Mentorship Begins

First proper mentorship session with Lydia today. Two hours dissecting Eastern Empire structure. She challenged every narrative choice, pushed me to articulate why surveillance themes matter for diaspora identity rather than accepting them as given.

Her Between Two Worlds project taught her how archives shape memory. How documentation creates official versions of history that may not match lived experience. She’s applying that lens to my fiction. Asking what my novels archive, whose stories they preserve, what they erase through selection.

We focused on the Beijing chapters. I’ve been writing them from Marina’s perspective, but Lydia questioned whether Western gaze was too dominant. What does Li Jin see that Marina misses? How does power dynamic shift when Chinese character isn’t filtered through Russian protagonist’s understanding?

Hard questions. No easy solutions. But the novel needs this interrogation.

She also noted pattern across my work. Technology as both connection and surveillance. Beauty standards as cultural assimilation. Luxury consumption as identity performance. Unconscious themes I’ve been exploring without naming them explicitly.

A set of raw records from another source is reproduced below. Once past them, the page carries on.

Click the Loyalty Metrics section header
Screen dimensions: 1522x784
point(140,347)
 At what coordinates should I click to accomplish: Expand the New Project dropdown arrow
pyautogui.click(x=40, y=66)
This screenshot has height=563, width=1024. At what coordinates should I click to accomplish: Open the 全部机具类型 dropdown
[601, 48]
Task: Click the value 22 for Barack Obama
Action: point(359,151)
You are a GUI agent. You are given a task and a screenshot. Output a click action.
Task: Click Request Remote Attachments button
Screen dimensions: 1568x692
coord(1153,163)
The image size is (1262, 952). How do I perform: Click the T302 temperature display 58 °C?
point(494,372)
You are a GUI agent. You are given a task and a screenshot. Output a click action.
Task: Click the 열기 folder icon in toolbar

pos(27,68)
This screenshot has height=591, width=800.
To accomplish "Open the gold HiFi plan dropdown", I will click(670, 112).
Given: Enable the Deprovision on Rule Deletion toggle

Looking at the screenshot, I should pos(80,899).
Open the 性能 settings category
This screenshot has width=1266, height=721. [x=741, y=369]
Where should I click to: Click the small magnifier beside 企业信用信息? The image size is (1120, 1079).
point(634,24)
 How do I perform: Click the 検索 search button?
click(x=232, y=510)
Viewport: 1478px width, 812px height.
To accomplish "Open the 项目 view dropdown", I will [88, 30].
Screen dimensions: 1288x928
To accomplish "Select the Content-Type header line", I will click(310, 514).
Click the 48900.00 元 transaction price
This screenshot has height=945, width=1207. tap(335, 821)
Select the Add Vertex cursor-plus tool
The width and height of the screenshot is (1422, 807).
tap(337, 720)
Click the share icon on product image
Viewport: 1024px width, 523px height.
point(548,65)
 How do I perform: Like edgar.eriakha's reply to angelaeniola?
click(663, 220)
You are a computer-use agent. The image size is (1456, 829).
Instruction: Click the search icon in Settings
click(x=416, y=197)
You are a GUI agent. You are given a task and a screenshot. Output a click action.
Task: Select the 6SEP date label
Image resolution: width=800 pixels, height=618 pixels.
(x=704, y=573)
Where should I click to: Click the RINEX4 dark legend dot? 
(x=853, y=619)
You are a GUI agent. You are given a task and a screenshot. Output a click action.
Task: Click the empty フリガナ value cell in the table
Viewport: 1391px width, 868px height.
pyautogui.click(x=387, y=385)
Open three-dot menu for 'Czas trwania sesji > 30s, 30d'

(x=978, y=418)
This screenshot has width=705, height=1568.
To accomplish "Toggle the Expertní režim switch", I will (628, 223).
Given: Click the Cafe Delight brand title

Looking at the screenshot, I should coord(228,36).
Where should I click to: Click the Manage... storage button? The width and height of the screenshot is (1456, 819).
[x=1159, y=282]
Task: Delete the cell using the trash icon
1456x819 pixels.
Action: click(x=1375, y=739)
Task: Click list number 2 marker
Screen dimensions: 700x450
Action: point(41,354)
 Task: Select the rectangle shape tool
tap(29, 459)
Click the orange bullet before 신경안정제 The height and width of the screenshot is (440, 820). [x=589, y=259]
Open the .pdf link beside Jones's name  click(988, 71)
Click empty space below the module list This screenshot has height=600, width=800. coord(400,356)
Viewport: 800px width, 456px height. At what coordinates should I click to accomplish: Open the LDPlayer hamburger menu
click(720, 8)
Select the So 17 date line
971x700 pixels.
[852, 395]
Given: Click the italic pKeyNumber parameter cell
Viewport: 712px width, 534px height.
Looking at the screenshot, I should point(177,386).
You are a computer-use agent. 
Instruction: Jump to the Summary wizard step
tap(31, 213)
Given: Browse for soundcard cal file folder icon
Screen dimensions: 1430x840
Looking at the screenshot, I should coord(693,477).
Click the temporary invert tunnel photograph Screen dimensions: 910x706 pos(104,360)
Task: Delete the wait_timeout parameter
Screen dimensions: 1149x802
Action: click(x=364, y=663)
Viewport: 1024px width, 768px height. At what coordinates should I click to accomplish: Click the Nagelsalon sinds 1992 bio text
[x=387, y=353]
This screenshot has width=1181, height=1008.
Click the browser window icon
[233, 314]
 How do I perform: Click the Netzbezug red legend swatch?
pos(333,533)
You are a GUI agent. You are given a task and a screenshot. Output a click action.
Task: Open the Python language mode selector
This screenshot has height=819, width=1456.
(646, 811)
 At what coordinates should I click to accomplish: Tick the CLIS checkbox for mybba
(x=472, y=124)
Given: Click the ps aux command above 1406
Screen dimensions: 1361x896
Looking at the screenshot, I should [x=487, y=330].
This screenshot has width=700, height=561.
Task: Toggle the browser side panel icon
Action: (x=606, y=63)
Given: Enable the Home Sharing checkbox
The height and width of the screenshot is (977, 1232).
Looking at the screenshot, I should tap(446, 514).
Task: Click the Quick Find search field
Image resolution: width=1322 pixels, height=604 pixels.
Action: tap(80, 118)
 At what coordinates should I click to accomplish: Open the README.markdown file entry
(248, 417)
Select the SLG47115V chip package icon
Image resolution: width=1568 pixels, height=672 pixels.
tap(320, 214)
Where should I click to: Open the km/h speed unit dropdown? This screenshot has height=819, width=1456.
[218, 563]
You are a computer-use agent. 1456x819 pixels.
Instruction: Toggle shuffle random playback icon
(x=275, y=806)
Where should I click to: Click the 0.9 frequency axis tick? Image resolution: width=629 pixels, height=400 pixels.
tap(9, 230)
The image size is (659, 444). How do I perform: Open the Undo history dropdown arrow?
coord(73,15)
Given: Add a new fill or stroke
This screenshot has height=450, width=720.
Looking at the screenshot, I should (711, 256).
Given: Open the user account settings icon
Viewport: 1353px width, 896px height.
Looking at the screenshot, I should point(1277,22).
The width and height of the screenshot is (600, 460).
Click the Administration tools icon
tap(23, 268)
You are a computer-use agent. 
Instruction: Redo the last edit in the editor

We agreed on monthly meetings. She’ll read manuscripts in progress, I’ll share research materials, we’ll discuss craft and content together. Formal mentorship structure instead of occasional coffee conversations.

Finally found someone who doesn’t just praise the work but helps make it better. Rare to encounter reader who understands both Eastern European cultural context and literary craft at this level.

Already have notes for Eastern Empire revisions. The surveillance subplot needs deeper integration with identity themes. Can’t be separate plot thread.